Идет к магазину. Сумка в левой руке – значит, есть послание, готов к контакту. Контакт у нас происходит, как в старые добрые времена – моменталкой. То есть мы встречаемся где-то и обмениваемся флешками при мимолетном контакте. Ни о каких разговорах, встречах в кафе и так далее не может быть и речи. Здесь даже у стен есть уши…
Заходит.
Хоп! А это что? Точнее – кто?
Да… вон тот фрукт стоит. Он кто такой?! Явно не местный. И работает он… кто же так работает… что за хрень…
– Хороший товар, дорогой, недорого отдаю, последнее. Брать будешь, скидку сделаю…
Я бы, конечно, поспорил с тем, что этот китайский костюм так уж хорош. Но на безрыбье, как говорится…
– Померить бы…
– А вон, у Резиды! Резида!
Примерочная кабинка здесь – это просто покрывала, вывешенные кругом. И вешалка. Но больше мне и не надо. Я захожу туда, начинаю раздеваться, краем глаза заметив, что тот козел говорит по телефону.
И мне надо. Набираю номер.
– Ле[5], салам Ваха, дорогой, это я.
– Салам. – Голос испуганный.
– К тебе родственники приехали, – не спрашиваю, а утверждаю я.
…
– Сделаем так. Моя машина стоит во дворах, через дорогу. Белый джип «Паджеро», понял меня? Подтверди…
С агентом надо сохранять контакт, постоянно держать его. Я представляю, как ему сейчас страшно…
– Понял.
– Подтверди машину.
– Белый «Паджерик».
– Точно. На мне – синий спортивный костюм, нулевый, меня заметишь. Сейчас я выхожу и встану на углу, там, где посудой торгуют. Ты отсчитываешь двести и идешь следом. Как только заметишь меня – сделай дозвон. Понял?
– Понял. На созвоне.
– Точно. Я иду к машине, завожу ее. Ты – за мной. Не дергайся, просто смотри машину. Сзади дверь будет открыта. Идешь рядом с машиной, открываешь дверь, падаешь в тачку, и мы уходим. Они не ожидают, что у тебя появятся колеса. Понял?
– Да. – Голос напряженный, но в то же время заметно и облегчение. Куратор здесь, он не бросил и знает, что делать.

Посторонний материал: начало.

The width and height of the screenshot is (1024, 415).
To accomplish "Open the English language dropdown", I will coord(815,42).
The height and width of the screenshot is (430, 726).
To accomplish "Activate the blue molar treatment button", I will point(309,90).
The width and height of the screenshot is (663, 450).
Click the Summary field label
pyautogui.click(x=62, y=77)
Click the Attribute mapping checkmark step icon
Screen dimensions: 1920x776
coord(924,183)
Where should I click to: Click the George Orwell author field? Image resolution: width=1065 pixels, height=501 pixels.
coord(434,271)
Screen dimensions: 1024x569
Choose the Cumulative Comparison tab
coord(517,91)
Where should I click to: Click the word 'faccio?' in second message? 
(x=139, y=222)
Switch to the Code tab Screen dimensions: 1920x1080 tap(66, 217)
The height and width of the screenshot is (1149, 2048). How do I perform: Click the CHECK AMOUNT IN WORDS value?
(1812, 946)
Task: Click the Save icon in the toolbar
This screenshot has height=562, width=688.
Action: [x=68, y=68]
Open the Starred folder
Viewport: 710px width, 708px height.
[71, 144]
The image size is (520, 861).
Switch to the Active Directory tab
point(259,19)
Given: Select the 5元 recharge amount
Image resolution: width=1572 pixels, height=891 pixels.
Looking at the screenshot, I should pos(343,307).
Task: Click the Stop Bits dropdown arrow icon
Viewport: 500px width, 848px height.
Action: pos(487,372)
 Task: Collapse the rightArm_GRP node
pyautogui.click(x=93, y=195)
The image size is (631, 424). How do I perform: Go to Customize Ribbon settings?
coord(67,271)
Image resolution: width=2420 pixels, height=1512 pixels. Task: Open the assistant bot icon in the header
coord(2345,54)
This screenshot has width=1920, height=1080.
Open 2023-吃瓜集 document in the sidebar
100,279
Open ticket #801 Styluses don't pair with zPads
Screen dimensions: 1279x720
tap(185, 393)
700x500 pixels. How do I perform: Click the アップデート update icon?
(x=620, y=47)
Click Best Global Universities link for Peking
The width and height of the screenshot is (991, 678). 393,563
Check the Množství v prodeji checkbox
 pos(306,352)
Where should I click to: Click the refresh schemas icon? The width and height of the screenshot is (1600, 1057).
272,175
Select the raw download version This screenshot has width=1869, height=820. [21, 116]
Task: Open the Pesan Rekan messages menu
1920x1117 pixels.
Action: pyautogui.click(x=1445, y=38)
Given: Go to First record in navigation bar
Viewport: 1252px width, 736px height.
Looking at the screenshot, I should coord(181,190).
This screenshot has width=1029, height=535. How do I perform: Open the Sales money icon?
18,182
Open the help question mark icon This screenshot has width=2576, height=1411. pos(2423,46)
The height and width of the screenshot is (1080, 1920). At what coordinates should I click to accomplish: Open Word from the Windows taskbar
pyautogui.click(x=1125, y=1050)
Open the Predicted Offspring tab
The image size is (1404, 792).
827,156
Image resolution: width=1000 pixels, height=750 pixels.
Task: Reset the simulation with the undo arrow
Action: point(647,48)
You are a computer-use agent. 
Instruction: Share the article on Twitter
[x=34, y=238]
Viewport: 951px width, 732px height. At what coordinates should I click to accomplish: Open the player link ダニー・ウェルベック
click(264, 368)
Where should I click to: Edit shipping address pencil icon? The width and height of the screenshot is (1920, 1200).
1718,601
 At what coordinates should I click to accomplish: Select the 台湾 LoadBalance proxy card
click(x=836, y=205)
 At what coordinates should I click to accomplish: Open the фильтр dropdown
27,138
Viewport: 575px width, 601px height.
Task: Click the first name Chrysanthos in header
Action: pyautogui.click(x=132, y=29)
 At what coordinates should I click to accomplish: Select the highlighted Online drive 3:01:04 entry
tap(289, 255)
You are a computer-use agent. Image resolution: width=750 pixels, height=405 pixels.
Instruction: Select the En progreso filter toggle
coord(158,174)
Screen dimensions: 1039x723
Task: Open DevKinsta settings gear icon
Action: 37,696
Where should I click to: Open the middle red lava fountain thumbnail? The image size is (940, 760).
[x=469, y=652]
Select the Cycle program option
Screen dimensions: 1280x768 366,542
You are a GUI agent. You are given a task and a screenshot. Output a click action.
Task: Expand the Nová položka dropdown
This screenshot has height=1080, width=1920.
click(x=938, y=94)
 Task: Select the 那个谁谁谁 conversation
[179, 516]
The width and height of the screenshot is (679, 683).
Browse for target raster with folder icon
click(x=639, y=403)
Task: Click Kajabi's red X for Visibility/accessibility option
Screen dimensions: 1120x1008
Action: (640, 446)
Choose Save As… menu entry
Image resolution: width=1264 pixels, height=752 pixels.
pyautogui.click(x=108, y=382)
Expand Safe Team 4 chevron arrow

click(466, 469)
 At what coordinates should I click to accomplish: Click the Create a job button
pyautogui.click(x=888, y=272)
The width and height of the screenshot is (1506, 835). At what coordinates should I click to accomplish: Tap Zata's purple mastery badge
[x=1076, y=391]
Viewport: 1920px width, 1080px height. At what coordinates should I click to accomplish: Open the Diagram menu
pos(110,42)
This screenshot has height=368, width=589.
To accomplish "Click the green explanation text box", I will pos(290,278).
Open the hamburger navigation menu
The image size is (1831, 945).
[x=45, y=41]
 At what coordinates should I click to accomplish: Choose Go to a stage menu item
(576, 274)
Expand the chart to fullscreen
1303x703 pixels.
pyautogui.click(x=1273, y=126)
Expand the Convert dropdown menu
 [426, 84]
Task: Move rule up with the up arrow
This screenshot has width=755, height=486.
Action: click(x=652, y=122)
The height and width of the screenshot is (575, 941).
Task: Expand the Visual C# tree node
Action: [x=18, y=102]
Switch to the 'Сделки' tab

– Ты знаешь, почему за тобой следят?
– Знаю. Флешка в часах.
– Понял тебя.
– Вытащишь меня, станешь родным всему нашему роду.
– Ле, Ваха, не надо мне это говорить. Просто делай, как я сказал. Удачи…
Обрываю связь. Костюм оставляю на себе, он заметнее – сейчас это важно. Тольку куртку, пожалуй, наверх накину. Выхожу.
– Сколько?
– За полторы отдам. Вай, жених какой…
Да уж…
Чуреков уже двое, и что самое плохое, они не скрываются… стоят почти открыто, пялятся. Совсем оборзели. Может, это менты? Кувыркнуть, что ли, их? Зарубиться – это здесь легко, толкнул и все. Поднять скандал – тут же толпа сбежится со всех сторон.
Нет, так не пойдет. Надо работать.
Иду медленно – и тут замечаю, случайно, что их уже не двое, а трое. Один появился с той стороны, с которой пришел я, то есть перекрыл ряд с двух сторон.
За мной? Да быть не может, я сколько крутился. Тем более что Ваха сказал – он знает, кто это, и знает, почему. Работать здесь они не посмеют – это базар, только рыпнутся, их тут на куски порвут. Тем более что Ваха свой, а они – нет. На улице работать тоже не посмеют – начнут во дворах.
Падлы…
Знал бы, не так бы машину поставил – поставил бы на улице. Даже рискуя тем, что на незнакомую машину вызовут взрывотехников. Но играть приходится теми картами, какие есть.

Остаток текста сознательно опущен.